┏━━
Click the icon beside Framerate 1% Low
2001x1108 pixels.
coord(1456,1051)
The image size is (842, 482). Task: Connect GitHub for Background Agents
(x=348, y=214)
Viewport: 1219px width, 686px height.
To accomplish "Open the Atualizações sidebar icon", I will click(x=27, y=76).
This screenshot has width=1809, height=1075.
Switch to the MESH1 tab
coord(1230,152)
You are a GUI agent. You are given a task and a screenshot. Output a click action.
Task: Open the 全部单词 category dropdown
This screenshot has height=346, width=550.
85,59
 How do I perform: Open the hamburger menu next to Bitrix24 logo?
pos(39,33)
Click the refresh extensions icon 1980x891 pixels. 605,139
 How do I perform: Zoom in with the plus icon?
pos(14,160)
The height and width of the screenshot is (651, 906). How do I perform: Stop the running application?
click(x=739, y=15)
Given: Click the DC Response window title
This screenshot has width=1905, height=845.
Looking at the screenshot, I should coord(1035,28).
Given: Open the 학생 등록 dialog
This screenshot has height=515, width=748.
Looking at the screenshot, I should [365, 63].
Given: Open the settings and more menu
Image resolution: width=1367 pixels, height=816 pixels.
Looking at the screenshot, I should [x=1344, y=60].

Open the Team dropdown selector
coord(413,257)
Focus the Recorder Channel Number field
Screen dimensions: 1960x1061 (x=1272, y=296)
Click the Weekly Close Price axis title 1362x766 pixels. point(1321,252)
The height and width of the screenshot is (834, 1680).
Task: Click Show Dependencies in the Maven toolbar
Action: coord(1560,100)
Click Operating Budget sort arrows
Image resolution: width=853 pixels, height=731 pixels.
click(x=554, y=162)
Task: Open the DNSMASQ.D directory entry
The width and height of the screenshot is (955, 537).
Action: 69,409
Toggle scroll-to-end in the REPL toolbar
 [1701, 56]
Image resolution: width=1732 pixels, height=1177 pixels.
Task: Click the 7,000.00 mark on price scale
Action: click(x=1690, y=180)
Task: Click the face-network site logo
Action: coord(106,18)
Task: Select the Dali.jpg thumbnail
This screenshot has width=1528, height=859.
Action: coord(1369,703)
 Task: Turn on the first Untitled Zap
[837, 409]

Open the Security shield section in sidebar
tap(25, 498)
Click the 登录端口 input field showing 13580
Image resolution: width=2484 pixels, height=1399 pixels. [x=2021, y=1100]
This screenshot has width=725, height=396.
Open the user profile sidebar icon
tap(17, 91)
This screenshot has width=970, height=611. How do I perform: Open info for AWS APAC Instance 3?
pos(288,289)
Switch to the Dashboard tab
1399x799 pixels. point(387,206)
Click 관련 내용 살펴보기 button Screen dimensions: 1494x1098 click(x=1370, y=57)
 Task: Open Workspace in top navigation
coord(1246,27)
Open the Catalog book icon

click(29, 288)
┗━━
How to complete this task:
The answer should repeat every line of the listing exactly.

Task output:
Click the icon beside Framerate 1% Low
2001x1108 pixels.
coord(1456,1051)
The image size is (842, 482). Task: Connect GitHub for Background Agents
(x=348, y=214)
Viewport: 1219px width, 686px height.
To accomplish "Open the Atualizações sidebar icon", I will click(x=27, y=76).
This screenshot has width=1809, height=1075.
Switch to the MESH1 tab
coord(1230,152)
You are a GUI agent. You are given a task and a screenshot. Output a click action.
Task: Open the 全部单词 category dropdown
This screenshot has height=346, width=550.
85,59
 How do I perform: Open the hamburger menu next to Bitrix24 logo?
pos(39,33)
Click the refresh extensions icon 1980x891 pixels. 605,139
 How do I perform: Zoom in with the plus icon?
pos(14,160)
The height and width of the screenshot is (651, 906). How do I perform: Stop the running application?
click(x=739, y=15)
Given: Click the DC Response window title
This screenshot has width=1905, height=845.
Looking at the screenshot, I should coord(1035,28).
Given: Open the 학생 등록 dialog
This screenshot has height=515, width=748.
Looking at the screenshot, I should [365, 63].
Given: Open the settings and more menu
Image resolution: width=1367 pixels, height=816 pixels.
Looking at the screenshot, I should [x=1344, y=60].

Open the Team dropdown selector
coord(413,257)
Focus the Recorder Channel Number field
Screen dimensions: 1960x1061 (x=1272, y=296)
Click the Weekly Close Price axis title 1362x766 pixels. point(1321,252)
The height and width of the screenshot is (834, 1680).
Task: Click Show Dependencies in the Maven toolbar
Action: coord(1560,100)
Click Operating Budget sort arrows
Image resolution: width=853 pixels, height=731 pixels.
click(x=554, y=162)
Task: Open the DNSMASQ.D directory entry
The width and height of the screenshot is (955, 537).
Action: 69,409
Toggle scroll-to-end in the REPL toolbar
 [1701, 56]
Image resolution: width=1732 pixels, height=1177 pixels.
Task: Click the 7,000.00 mark on price scale
Action: click(x=1690, y=180)
Task: Click the face-network site logo
Action: coord(106,18)
Task: Select the Dali.jpg thumbnail
This screenshot has width=1528, height=859.
Action: coord(1369,703)
 Task: Turn on the first Untitled Zap
[837, 409]

Open the Security shield section in sidebar
tap(25, 498)
Click the 登录端口 input field showing 13580
Image resolution: width=2484 pixels, height=1399 pixels. [x=2021, y=1100]
This screenshot has width=725, height=396.
Open the user profile sidebar icon
tap(17, 91)
This screenshot has width=970, height=611. How do I perform: Open info for AWS APAC Instance 3?
pos(288,289)
Switch to the Dashboard tab
1399x799 pixels. point(387,206)
Click 관련 내용 살펴보기 button Screen dimensions: 1494x1098 click(x=1370, y=57)
 Task: Open Workspace in top navigation
coord(1246,27)
Open the Catalog book icon

click(29, 288)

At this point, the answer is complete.